A subsequent patch will be proposed to move the six functions labelled 'Calls to the NVPTX layer' in support.h into target_impl.

That will allow me to delete the ugliest third of the api shim used by amdgcn to work around not having a cuda compiler. Code like:

#define __CUDA_DEVICE_BUILTIN(FIELD, INTRINSIC)                                \
  __declspec(property(get = __fetch_builtin_##FIELD)) unsigned int FIELD;      \
  static inline __attribute__((always_inline))                                 \
      __attribute__((device)) unsigned int __fetch_builtin_##FIELD(void) {     \
    return INTRINSIC;                                                          \
  }
//...
__CUDA_DEVICE_BUILTIN(x, __nvvm_read_ptx_sreg_tid_x());
//...
define i32 @__nvvm_read_ptx_sreg_tid_x() #2 {
  %id.i = tail call i32 @llvm.amdgcn.workitem.id.x() #3
  ret i32 %id.i
}
JonChesterfield marked an inline comment as done.Oct 27 2019, 9:00 AM
JonChesterfield added inline comments.
openmp/libomptarget/deviceRTLs/nvptx/src/supporti.h
109

LLVM transforms the mod with constant to mask with constant - 1 at O1.

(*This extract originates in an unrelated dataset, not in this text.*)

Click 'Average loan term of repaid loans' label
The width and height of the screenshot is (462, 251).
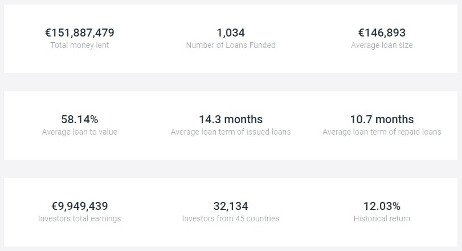382,132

ABataev added inline comments.Oct 27 2019, 11:59 AM
openmp/libomptarget/deviceRTLs/nvptx/src/supporti.h
126

Hmm, why here it is not ttansformed into -1?

JonChesterfield marked an inline comment as done.Oct 27 2019, 12:41 PM
JonChesterfield added inline comments.
openmp/libomptarget/deviceRTLs/nvptx/src/supporti.h
126

The ~. Change only converts the variable access into a function call.

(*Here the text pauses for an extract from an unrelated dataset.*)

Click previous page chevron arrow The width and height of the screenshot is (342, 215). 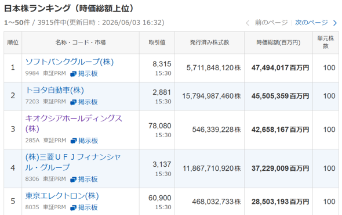(x=248, y=23)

Codegens as (blockDim.x - 1) & -32 which seems reasonable.

JonChesterfield abandoned this revision.Oct 27 2019, 1:29 PM

There's some collateral from this. Support.h is missing include guards and isn't safe to include multiple times. If guards are introduced, the inline functions that are defined in supporti.h generate warnings from Wundefined-inline. If supporti.h is appended to support, it turns out to be missing a number of headers.

I'm going detour to fix up some header dependencies then recreate an equivalent diff to this one.

Fixing the headers is disproportionately expensive and will make a mess of the source dir. Lots of little headers.

Posted an alternate to openmp-dev suggesting we implement functions in source files instead, working around nvcc lacking lto with a unity build.